If you have a food allergic kid and have a different ‘action plan’ that you leave with caregivers – what do you use? I would love to hear how other people handle this. Has anyone used a Medipax. I’ll have to write again after we’ve used it for a bit and will let you know what we think.
I’m going to start blogging about our life with an almost two year old who has severe food allergies. Keeping bo safe and feeding him is a constant challenge and something that has really changed our lives. I feel like there are not enough stories/blogs about families dealing with this similar situation so I have decided that I will try to document what is working for us in our lives, what is not, and hopefully this can be a place where anyone dealing with the same thing (or even not) can share their thoughts or suggestions because we are ALWAYS looking for ideas on how best to cope.

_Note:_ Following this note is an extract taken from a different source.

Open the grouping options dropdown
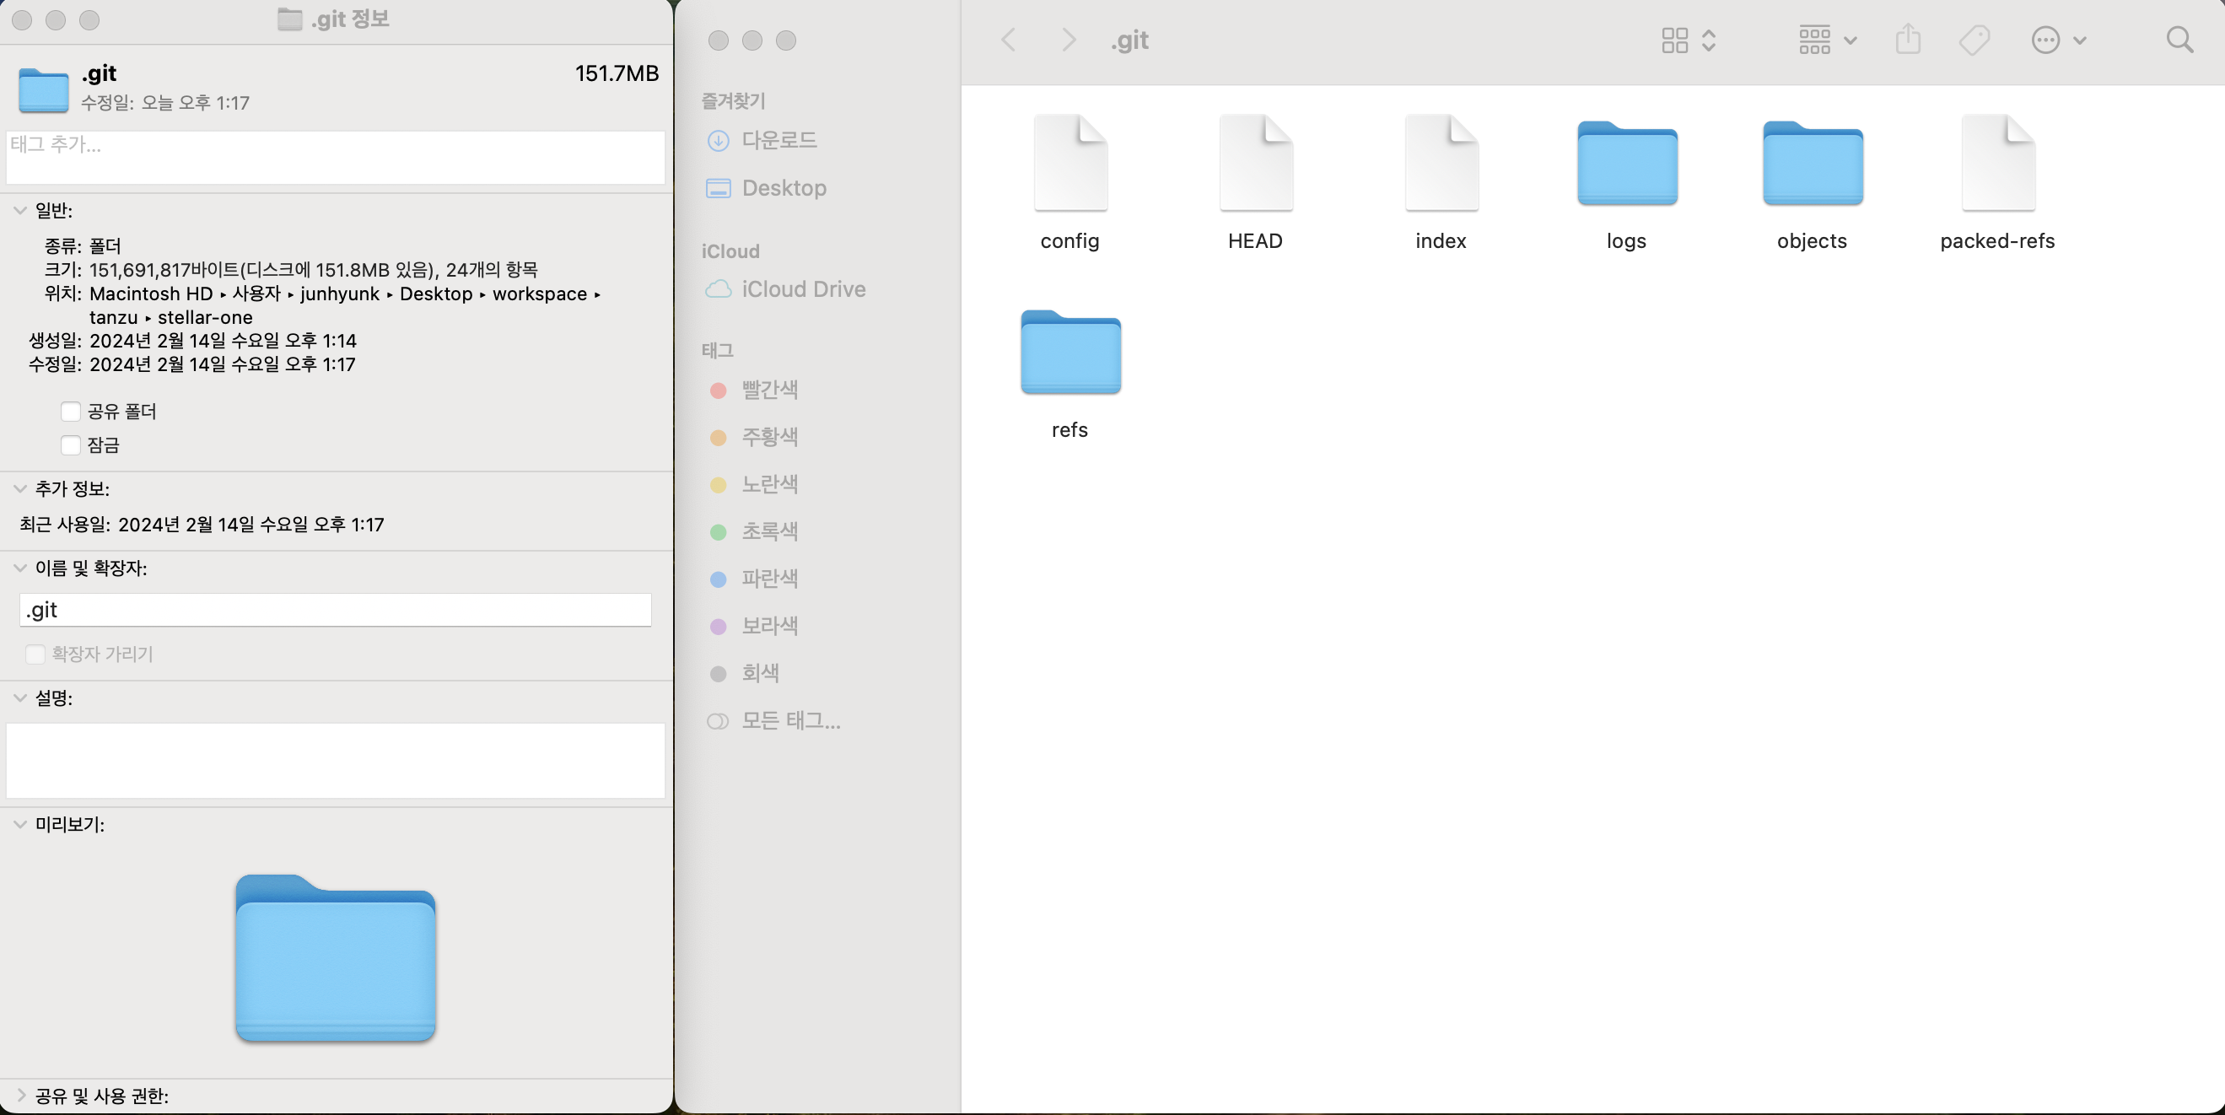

My son, Bo, is allergic to DAIRY, EGG and NUTS. We found out about his allergies when he was about 3/4 months old. We have had the most experience with Bo reacting to dairy and have found that allergy to be the most difficult to work around. If you would like to know more about our story, Bo’s allergies, or past experiences – please feel free to contact me at email@example.com.
On this blog I will also keep a tab that lists some of the “safe” foods that we use. I am hoping that this will be a good resource for any other families with allergies looking for ideas and also a place for our families and friends to get ideas of what bo CAN actually eat! If you are a family dealing with similar allergies and have other food/snack ideas I would LOVE to hear them.
Thank you for taking the time to read this and thank you so much to those of you who accomodate and support us! We know it’s not easy.